Varoluşun en meşakkatli tarihinde, kaburganın sol yanından harmanlanıp, yoğrularak geldim sana.
Sadece tek sığınağımdı yüreğin.
Bir kucak açsan geçecekti yürek sızım.
Geldim yine işte…
Karanlığa inat, olumsuzluğa inat, sevgisizliğe inat, sesimi duymuyor musun?
Sesim tüm çığlıkların kulağında yankılanan bir serenat…

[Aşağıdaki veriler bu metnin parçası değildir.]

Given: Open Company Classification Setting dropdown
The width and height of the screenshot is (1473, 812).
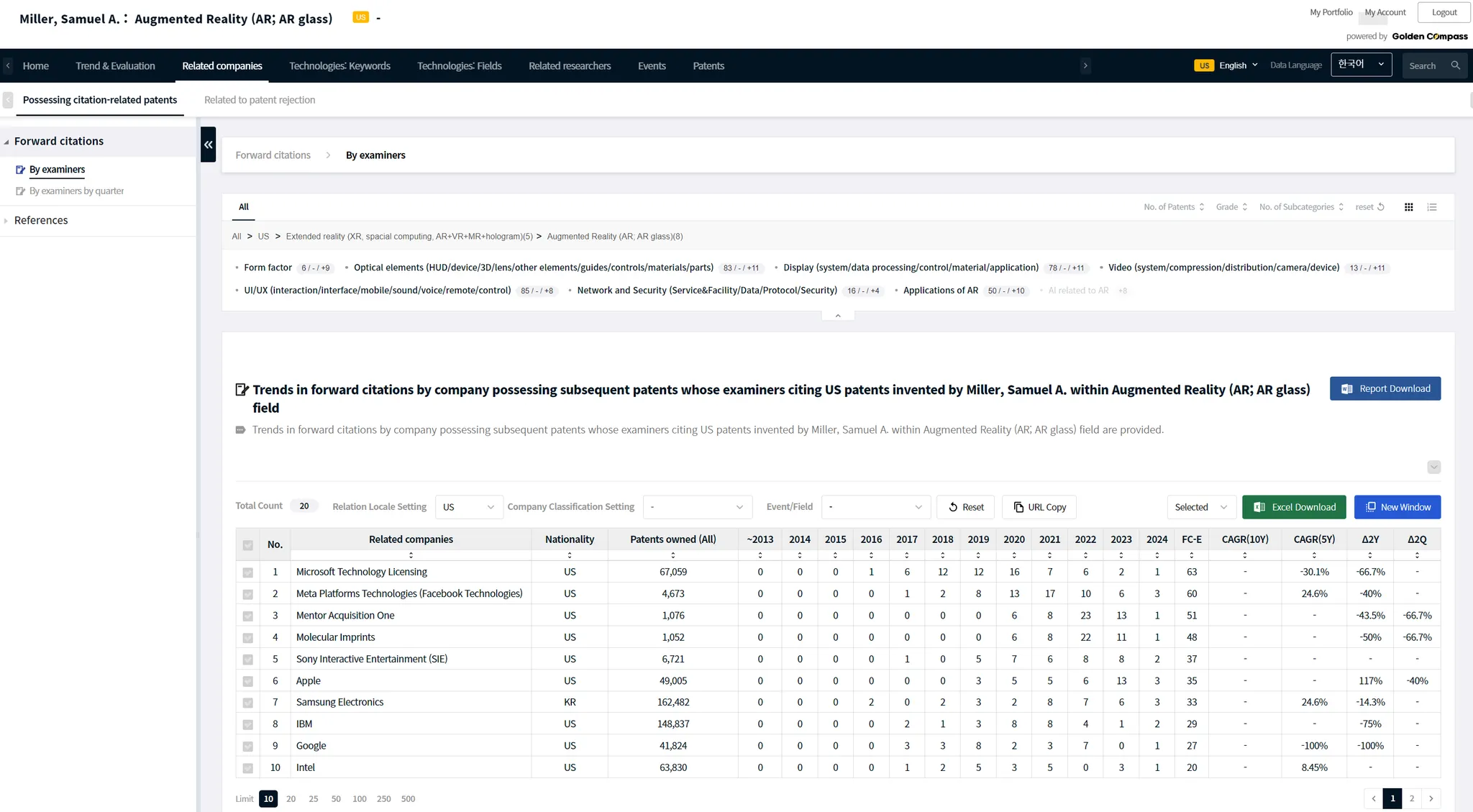Looking at the screenshot, I should coord(696,507).
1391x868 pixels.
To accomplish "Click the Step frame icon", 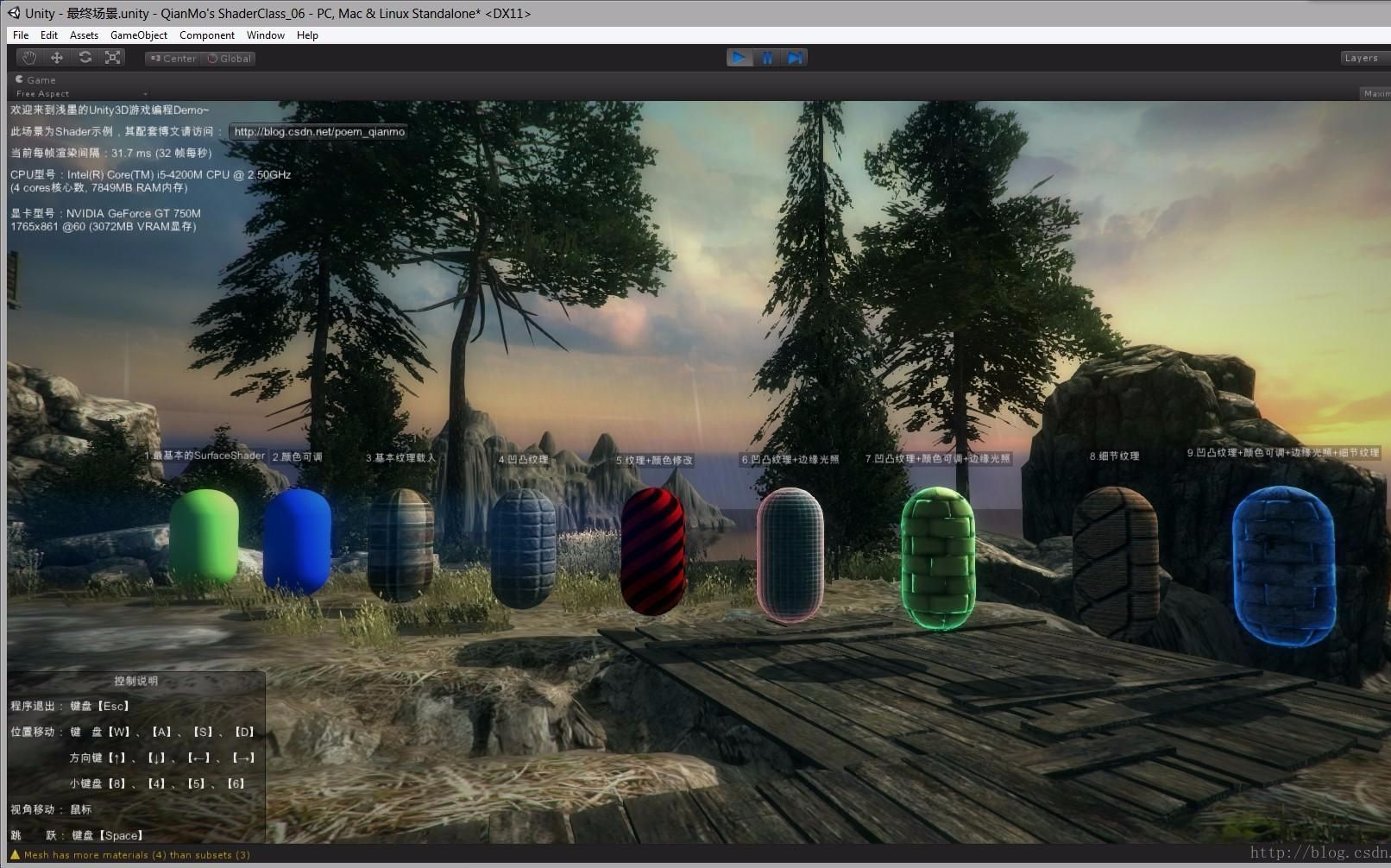I will [x=795, y=57].
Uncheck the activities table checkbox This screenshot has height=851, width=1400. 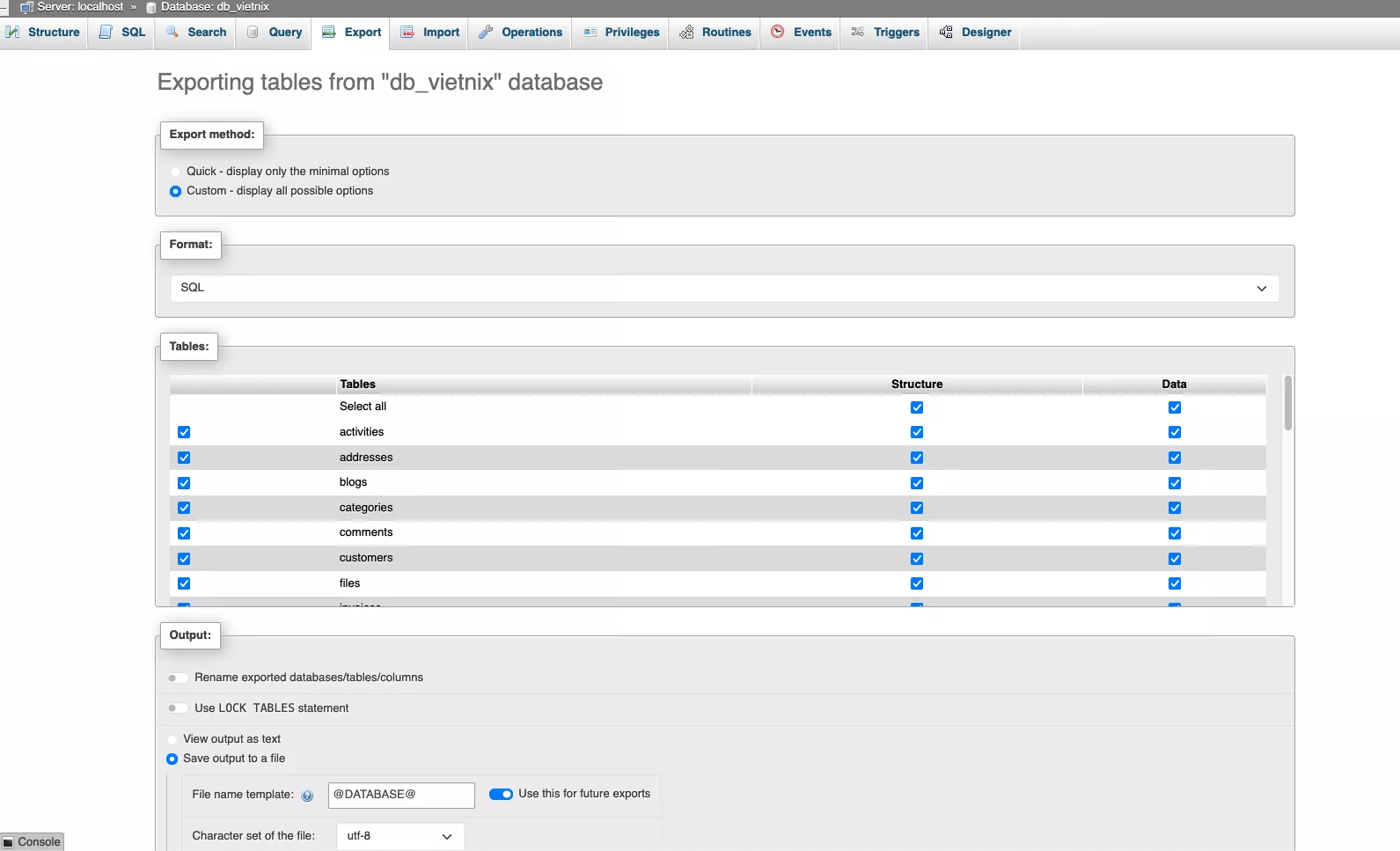pos(184,432)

Tüm kâinata baş kaldıran bir ben… Cümle alem içinde başı dik, sırtı dik olan ben…
Bir senin savaşına yenik düştüm..
Galibi şiirlerim, galibi ezgilerim, galibi sensin yüreğimin…

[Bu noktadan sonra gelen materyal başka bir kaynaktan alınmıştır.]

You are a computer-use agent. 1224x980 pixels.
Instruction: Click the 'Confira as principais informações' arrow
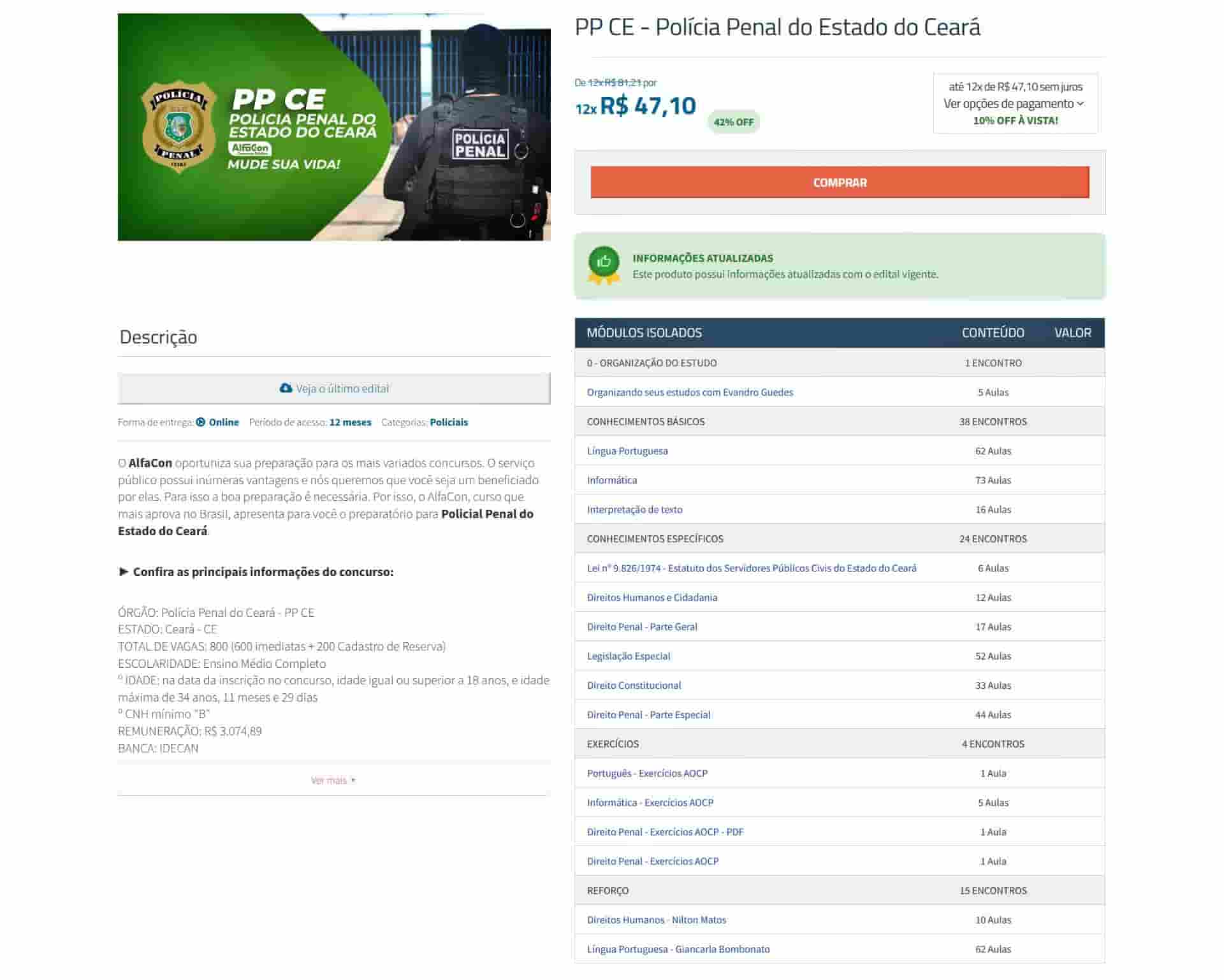pyautogui.click(x=124, y=572)
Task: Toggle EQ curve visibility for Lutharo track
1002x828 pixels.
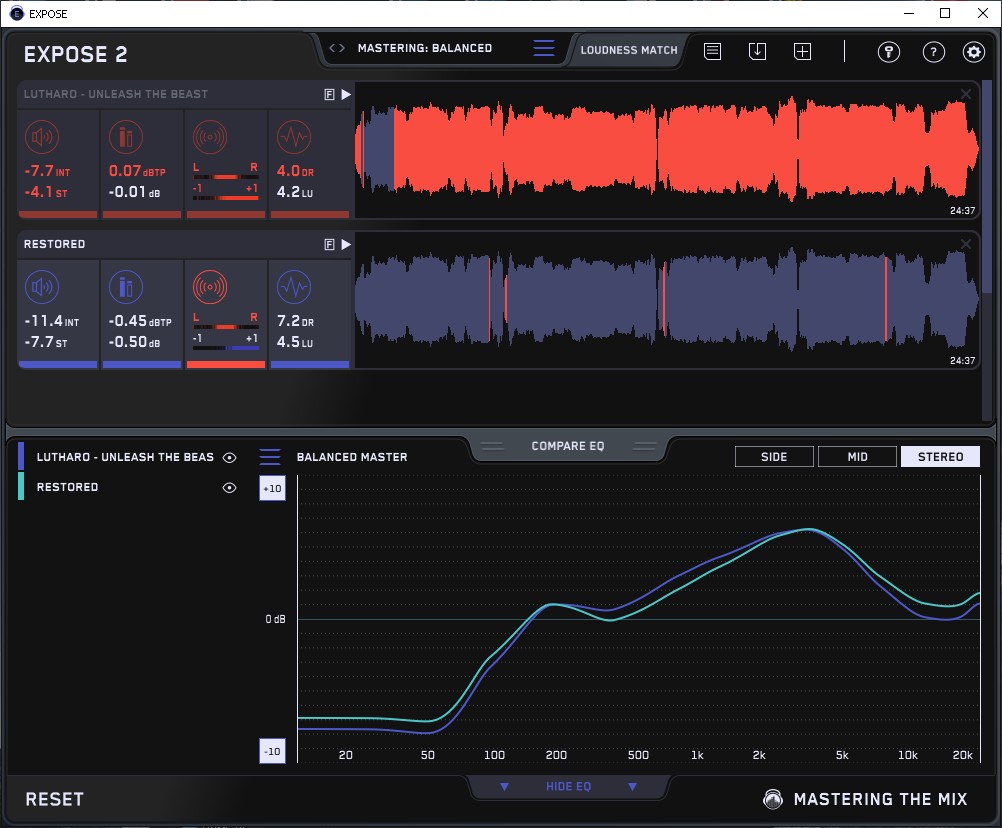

Ve şimdilerde puslu sokaklar, yağmurlar sarmış kalabalık metropolleri…
Bir ben bile kalmamışım bana.
Gözler dumanlı, yollar sisli nereye dönsem çıkmazlara denk geliyorum…

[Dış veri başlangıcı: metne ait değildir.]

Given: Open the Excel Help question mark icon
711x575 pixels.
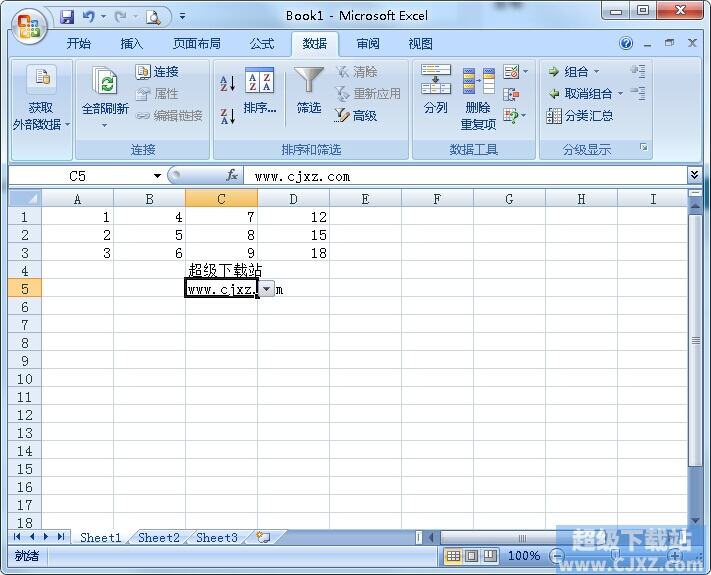Looking at the screenshot, I should coord(626,44).
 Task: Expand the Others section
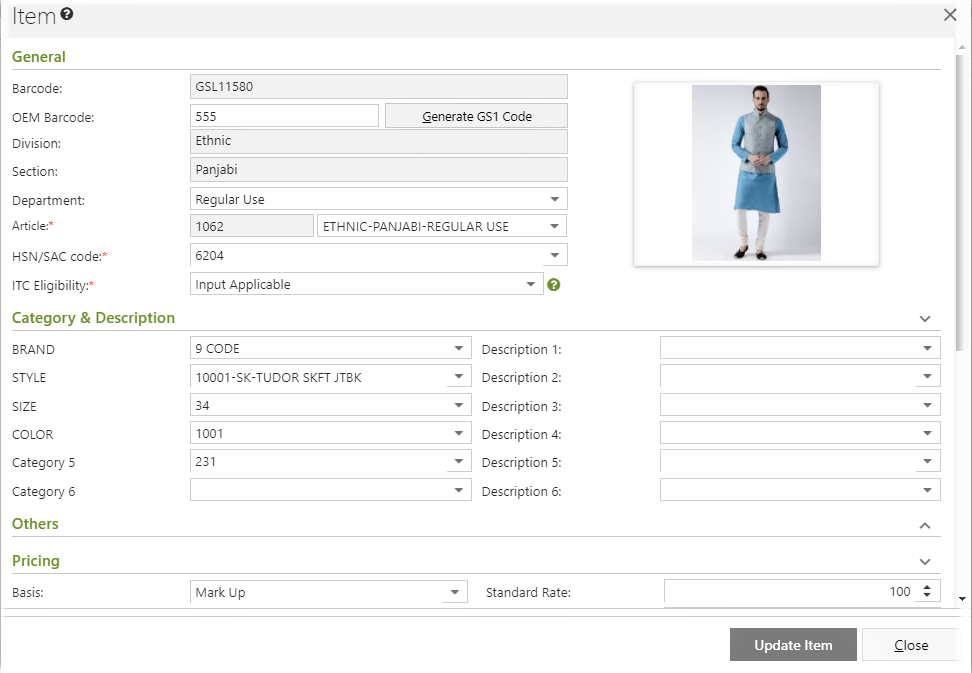click(x=925, y=524)
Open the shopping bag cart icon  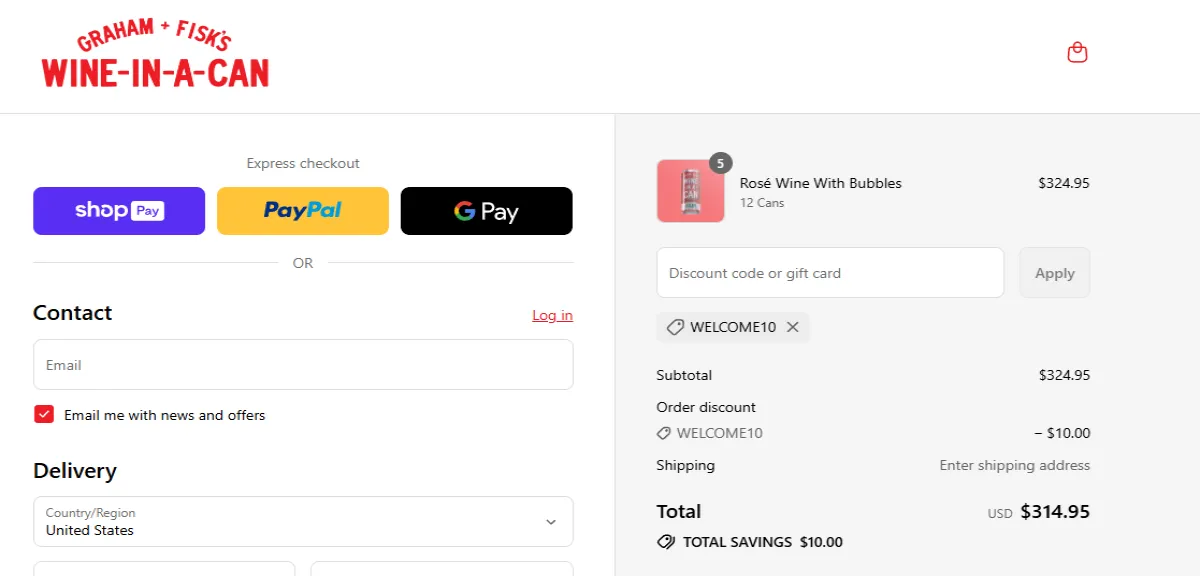pos(1077,51)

Sessizim, uzunca bir zamandır sessizim…
Sanırım gün geçtikçe ben, eski sessizliğime bürünüyorum ve dans ediyor bu şehrin savaş severleri, gecenin en karanlık anındaki sarhoşlar gibi…
Uzaktan taa çok uzaktan duyuyorum jilet gibi keskin kılıç seslerini.
Tek istekleri bir yetimin saf kanı, nahif yüreği, yeseler, parçalara bölseler yetmeyecek, en zalim cellatların soyundan gelmişler sanki… Kana bulayacaklar yine yeryüzünü.
Oysa; bahar uğramıştı çetin geçen kışlarıma,
Daha taze kardelenler açmıştı… En sevdiğim papatyaların kokusu değmişti burnuma, sevinçliydim çünkü sevda gelmişti yüreğime.
Umudun yirmi birinci gününde, en kutsal papatyalardan tacı sen takacaktın saçlarıma… Saçlarım bile puslu artık.
Sessiz bir odada, sessizliğe yüz tutmuş bir yürek benimkisi…
Tanrı bile gülümser gibi acınası halime. Yüzümde acı bir tebessüm… Ve yokluğun…
Onu hiç sorma o kor ateşten sarılmış bir tütün cigarası, içime çektiğim her nefeste dağlar yüreğimi… Özlemine gelince. O en koyusundan demlenmiş bir çay gibi, inceden kurutuyor kanımı.